BY VENERANDA LANGA
GOVERNMENT has to date not joined the Extractive Industry Transparency Initiative (EITI) which promotes accountability in natural resources governance and enhances transparency.
This was revealed by Transparency International-Zimbabwe (TI-Z) in a recent report on natural resources governance.
Finance minister in Mthuli Ncube in his 2019 national budget statement promised that the country would join EITI in order to adopt best practices in management of the country’s natural resources and enhancing transparency and accountability.
But the TIZ said, sadly, these pronunciations by Ncube had not yet been implemented.
Twenty-four African countries out of a membership of 54 are said to have joined the EITI, which was established as a global standard to promote the open and accountable management of natural resources including minerals.
“This has affected citizen participation in mineral resource management and explains the varying and unresolved conflicts between government, mining companies and citizens,” the TI-Z said.
“On the other hand, without frameworks for public disclosure of contracts and tax payments paid by mining companies and those received by the government, the fight against illicit financial flows (IFFs) and corruption in particular remains a challenge.”
EITI has standards that require disclosure of information along the extractive industry value chain from the point of extraction, to how revenues make their way through government coffers, and how they benefit citizens.
TI-Z said as a result, the lack of transparency and accountability in the mining sector had resulted in the State’s limited ability to optimise the mineral resource endowments.
The anti-corruption watchdog said transparency in the extractive sector remained a major drawback in Zimbabwe’s extractive industry, despite constitutional provisions to access to information, transparency and accountability resulting in a lot of opacity in the mineral value chain form decisions to extract to revenue management.
“EITI encourages public participation and enables citizens to hold mining companies accountable for human and environmental rights violations or noncompliance. It promotes fair competition between firms and mitigates corruption risks during licensing, contract awarding, and auctions, by reducing information asymmetry and by extension ensuring the credibility of government negotiations.”
TI-Z said contract transparency also enables citizens to hold government accountable for revenue collection in royalties, licences, taxes and expenditure. It said it also strengthens public and corporate governance.

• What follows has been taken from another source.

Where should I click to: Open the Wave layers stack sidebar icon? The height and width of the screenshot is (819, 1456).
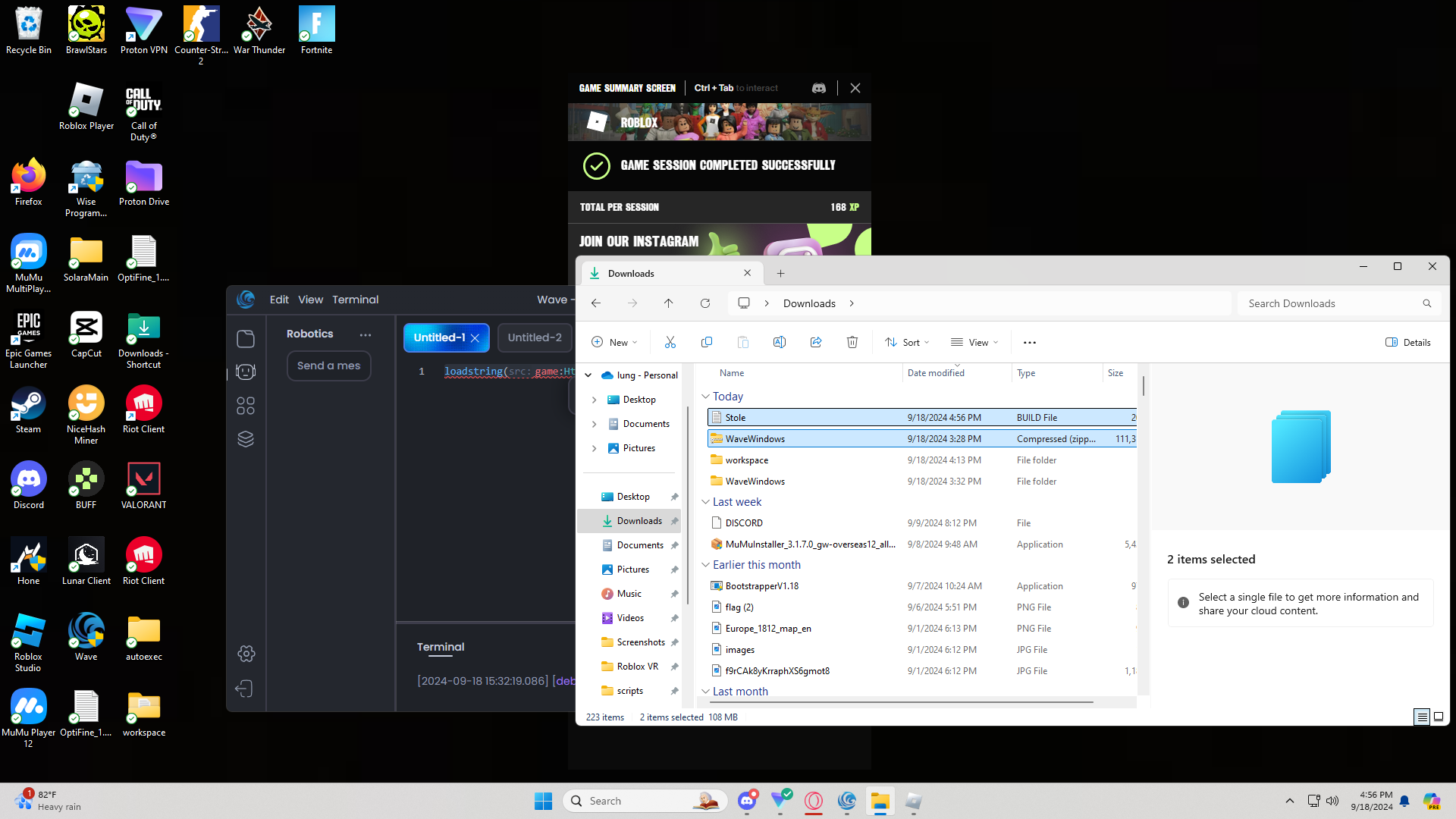[246, 439]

The watchdog said there was need for contract transparency to empower citizens, particularly communities in mining areas to hold government to account for natural resources and thus reduce corruption in the extractive sector.
“TI-Z implores the government to adopt provisions that provide for contract disclosure and online registration of contracts in the proposed Mines and Minerals Bill. Government should expedite the adoption and implementation of the mining cadastre which will help in the generation of reliable information including mining titles, beneficial ownership, and mining contracts registries,” TI-Z said.
It said the Mines and Minerals Bill must provide for Parliamentary oversight of mining contracts in line with section 315(2)(c) of the Constitution to ensure transparency and accountability in the negotiation of mining contracts.